*Consignes*
A) Dans l'extrait ci-dessous, réécrivez sous forme de liste le paragraphe qui commence par « Freud distinguait trois instances ». Conservez ses faits principaux.
B) Répondez brièvement à ces questions sur l'extrait ci-dessous :
(i) Quelle est, en allemand, la célèbre phrase de Freud citée ?
(ii) Pour quel traducteur la traduction de cette phrase est-elle une belle leçon de traductologie ?
(iii) Selon le dernier paragraphe, que faut-il redevenir ?

*Extrait du texte*
# # # # # # #

Ça veut dire que le petit enfant se développe, tant en conscience de soi qu'à travers la langage, en fonction d'un cycle bien déterminé qui fait se succéder 1) le corps < le moi; 2) la santé/la maladie < la survie; 3) la parole < la communication; 4) la famille < l'altérité. On pourrait presque dire que ce cycle correspond peu ou prou à ces phrases:
Je dois survivre avant de vivre avec les autres.
Je dois m'envisager si je veux parler et vivre avec les autres.
Et quelle était la célèbre phrase de Freud?
Wo Es war, soll Ich werden.
Le plus littéralement possible:
Là où était le Ça, le Moi doit devenir.
Freud distinguait trois instances de la personnalité: le ça, le moi et le surmoi. Si on prend ce système à l'envers, on peut expliquer les choses ainsi. Le surmoi concerne la morale, la notion de bien et de mal. Le Moi concerne l'ego, le soi en propre, la personnalité, la conscience de soi. Le ça se rapporte aux pulsions inconscientes et refoulées ainsi qu'aux instincts primaires et héréditaires.
La traduction de cette phrase de Freud est tellement problématique qu'on pourrait constituer une bibliothèque entière composée de la littérature scientifique s'y rapportant. Un article disponible sur le net, bien fichu et accessible, se trouve ici. Et pour un traducteur comme JB, c'est une belle leçon de traductologie.
En gros, pour revenir à notre sujet, ce que Freud disait, ce que: 1) on doit avant tout devenir soi-même et contrôler ses pulsions; mais, mieux, 2) ces pulsions doivent s'intégrer à l'identité, à la conscience. Il faut avoir conscience de ses pulsions, les inclure dans sa vie, pour être mieux soi-même. Freud souhaite implicitement rétablir le cycle initial du développement de l'enfant, tel que la linguistique nous l'a montré ci-dessus. Il faut redevenir le sujet. Le sujet qui dit je.

# # # # # # #

*Données fournies*
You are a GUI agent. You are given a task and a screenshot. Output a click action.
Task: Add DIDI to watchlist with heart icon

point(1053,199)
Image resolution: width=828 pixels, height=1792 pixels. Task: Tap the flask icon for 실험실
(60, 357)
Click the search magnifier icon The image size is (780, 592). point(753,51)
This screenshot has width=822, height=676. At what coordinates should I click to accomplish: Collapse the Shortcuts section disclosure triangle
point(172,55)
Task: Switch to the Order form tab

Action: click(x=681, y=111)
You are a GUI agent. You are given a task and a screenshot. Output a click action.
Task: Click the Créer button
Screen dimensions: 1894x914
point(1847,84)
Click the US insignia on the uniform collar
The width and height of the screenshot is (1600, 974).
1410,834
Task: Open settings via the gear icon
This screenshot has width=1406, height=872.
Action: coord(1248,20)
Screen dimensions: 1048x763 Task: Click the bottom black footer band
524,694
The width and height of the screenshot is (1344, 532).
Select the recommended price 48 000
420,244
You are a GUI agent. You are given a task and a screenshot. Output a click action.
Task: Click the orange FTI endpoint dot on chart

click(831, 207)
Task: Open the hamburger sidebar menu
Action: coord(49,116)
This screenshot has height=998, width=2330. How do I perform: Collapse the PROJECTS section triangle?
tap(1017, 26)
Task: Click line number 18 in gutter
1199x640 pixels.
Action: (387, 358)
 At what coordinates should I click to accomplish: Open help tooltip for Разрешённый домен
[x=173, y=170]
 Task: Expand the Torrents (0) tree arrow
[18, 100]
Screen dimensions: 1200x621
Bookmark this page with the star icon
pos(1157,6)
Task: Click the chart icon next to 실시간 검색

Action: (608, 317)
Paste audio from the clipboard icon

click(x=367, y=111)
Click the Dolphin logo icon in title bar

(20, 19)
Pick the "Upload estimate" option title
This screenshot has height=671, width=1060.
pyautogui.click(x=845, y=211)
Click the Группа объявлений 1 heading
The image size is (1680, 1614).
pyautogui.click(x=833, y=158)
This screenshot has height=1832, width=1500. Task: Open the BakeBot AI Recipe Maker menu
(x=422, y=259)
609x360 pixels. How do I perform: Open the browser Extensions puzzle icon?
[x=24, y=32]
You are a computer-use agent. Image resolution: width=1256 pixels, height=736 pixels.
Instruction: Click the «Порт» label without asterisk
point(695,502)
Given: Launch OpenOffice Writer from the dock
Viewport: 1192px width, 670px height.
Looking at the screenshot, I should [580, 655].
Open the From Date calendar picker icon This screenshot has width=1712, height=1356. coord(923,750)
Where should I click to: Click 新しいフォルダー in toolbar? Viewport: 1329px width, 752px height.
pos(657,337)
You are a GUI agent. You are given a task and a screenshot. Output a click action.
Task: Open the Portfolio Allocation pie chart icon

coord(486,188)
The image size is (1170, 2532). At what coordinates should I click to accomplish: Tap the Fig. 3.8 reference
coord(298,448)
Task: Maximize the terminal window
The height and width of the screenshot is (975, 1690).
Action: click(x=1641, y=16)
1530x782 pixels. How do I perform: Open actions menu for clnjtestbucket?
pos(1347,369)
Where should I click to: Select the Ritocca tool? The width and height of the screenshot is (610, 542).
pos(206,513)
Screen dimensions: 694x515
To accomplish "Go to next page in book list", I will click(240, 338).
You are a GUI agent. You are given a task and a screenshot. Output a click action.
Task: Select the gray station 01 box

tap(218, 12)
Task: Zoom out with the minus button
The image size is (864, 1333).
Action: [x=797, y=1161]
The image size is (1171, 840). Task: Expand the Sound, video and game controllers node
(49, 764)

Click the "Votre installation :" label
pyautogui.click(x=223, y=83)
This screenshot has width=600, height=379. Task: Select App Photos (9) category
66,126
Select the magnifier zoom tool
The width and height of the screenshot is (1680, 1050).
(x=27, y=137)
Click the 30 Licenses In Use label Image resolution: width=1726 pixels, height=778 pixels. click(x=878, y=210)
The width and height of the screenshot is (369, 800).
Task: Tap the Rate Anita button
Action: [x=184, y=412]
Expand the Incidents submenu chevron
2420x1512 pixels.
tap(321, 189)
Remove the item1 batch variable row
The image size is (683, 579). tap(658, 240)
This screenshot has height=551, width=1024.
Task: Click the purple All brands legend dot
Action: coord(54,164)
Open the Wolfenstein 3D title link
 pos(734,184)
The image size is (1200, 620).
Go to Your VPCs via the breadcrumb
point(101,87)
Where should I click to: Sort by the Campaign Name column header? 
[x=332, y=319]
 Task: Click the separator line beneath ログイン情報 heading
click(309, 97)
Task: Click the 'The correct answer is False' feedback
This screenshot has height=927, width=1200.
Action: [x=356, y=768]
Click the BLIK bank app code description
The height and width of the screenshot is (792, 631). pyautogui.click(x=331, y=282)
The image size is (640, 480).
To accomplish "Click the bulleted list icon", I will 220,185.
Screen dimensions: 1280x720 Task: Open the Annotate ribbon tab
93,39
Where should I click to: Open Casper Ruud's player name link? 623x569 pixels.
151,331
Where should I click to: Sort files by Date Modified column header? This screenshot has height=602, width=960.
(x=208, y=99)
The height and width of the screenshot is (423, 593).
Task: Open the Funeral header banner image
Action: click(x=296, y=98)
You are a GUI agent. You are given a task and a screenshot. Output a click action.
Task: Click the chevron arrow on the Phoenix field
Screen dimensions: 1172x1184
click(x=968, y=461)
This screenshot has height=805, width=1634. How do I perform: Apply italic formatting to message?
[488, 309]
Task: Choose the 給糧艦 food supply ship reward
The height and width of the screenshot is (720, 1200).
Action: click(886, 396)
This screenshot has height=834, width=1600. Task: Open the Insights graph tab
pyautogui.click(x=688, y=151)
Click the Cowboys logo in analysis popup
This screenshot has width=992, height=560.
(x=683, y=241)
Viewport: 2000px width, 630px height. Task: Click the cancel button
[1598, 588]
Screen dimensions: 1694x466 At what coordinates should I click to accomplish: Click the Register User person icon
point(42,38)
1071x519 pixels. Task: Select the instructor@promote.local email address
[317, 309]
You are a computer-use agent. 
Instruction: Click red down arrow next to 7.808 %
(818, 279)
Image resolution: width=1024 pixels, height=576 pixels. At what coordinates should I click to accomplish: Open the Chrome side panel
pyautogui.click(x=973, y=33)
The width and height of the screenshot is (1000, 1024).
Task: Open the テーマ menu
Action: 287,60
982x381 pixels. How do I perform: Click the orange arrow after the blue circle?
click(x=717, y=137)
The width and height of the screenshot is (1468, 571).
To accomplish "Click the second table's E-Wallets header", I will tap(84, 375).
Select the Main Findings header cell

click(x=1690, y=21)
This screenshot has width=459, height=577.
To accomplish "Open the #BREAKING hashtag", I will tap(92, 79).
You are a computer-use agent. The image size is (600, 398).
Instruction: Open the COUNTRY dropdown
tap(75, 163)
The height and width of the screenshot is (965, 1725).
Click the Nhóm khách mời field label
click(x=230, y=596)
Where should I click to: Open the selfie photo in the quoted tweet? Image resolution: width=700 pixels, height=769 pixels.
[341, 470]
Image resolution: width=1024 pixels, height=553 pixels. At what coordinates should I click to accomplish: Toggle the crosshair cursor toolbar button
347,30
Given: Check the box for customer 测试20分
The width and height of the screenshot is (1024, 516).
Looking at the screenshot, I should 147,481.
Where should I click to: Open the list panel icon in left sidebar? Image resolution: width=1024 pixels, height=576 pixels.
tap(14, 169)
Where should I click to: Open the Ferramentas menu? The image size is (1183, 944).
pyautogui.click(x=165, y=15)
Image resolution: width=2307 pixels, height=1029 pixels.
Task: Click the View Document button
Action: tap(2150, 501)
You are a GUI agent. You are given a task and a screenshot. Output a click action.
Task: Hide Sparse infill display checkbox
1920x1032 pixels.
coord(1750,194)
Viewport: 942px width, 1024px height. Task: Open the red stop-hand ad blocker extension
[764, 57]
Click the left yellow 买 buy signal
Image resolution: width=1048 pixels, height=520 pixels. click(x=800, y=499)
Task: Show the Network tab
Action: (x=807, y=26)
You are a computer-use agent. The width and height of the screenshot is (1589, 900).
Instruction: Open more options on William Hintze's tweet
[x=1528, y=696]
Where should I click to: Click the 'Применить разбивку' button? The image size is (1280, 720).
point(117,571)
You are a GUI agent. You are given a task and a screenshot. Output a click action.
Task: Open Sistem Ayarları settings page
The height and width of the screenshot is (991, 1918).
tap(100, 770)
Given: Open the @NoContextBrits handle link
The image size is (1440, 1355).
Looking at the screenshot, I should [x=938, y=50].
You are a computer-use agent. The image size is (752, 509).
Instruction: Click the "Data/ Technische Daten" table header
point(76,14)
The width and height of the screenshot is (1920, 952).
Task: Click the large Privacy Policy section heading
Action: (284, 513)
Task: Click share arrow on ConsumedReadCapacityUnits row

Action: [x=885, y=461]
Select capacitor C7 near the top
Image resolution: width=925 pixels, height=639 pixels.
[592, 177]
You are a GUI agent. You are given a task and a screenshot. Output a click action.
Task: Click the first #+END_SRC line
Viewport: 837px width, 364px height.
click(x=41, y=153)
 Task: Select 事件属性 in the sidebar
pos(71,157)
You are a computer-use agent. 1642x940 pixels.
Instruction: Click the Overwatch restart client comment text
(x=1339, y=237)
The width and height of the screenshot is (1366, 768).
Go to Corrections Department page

# # # # # # #

*Réponses attendues*
A)
- Freud distinguait trois instances de la personnalité : le ça, le moi et le surmoi.
- Le surmoi : la morale, la notion de bien et de mal.
- Le moi : l'ego, le soi en propre, la personnalité, la conscience de soi.
- Le ça : les pulsions inconscientes et refoulées, ainsi que les instincts primaires et héréditaires.

B)
(i) « Wo Es war, soll Ich werden. »
(ii) JB.
(iii) Le sujet, le sujet qui dit je.